Saved entries
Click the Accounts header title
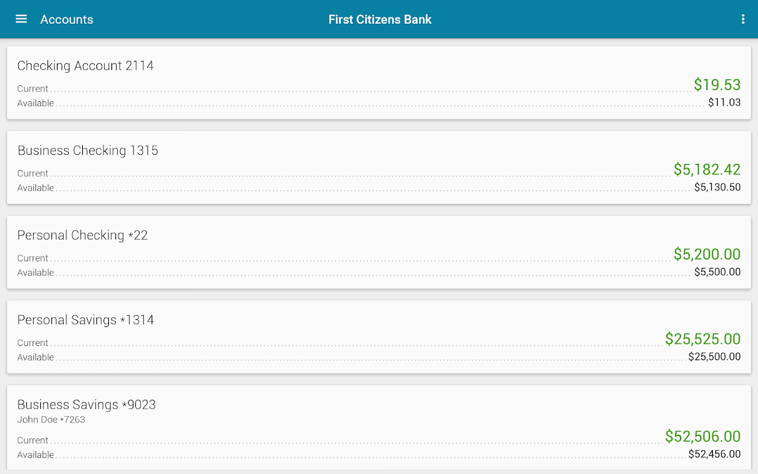The image size is (758, 474). click(66, 20)
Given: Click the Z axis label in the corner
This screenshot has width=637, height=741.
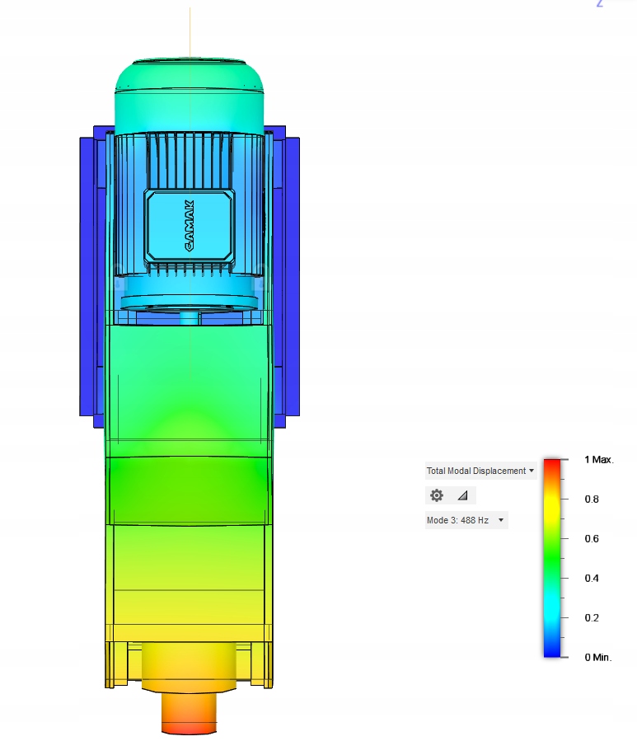Looking at the screenshot, I should 600,3.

TASK DETAILS
Give back all of the entries verbatim, but without pictures.

TASK RESPONSE
Click the Accounts header title
The image size is (758, 474). click(66, 20)
Given: Click the Z axis label in the corner
This screenshot has width=637, height=741.
Looking at the screenshot, I should 600,3.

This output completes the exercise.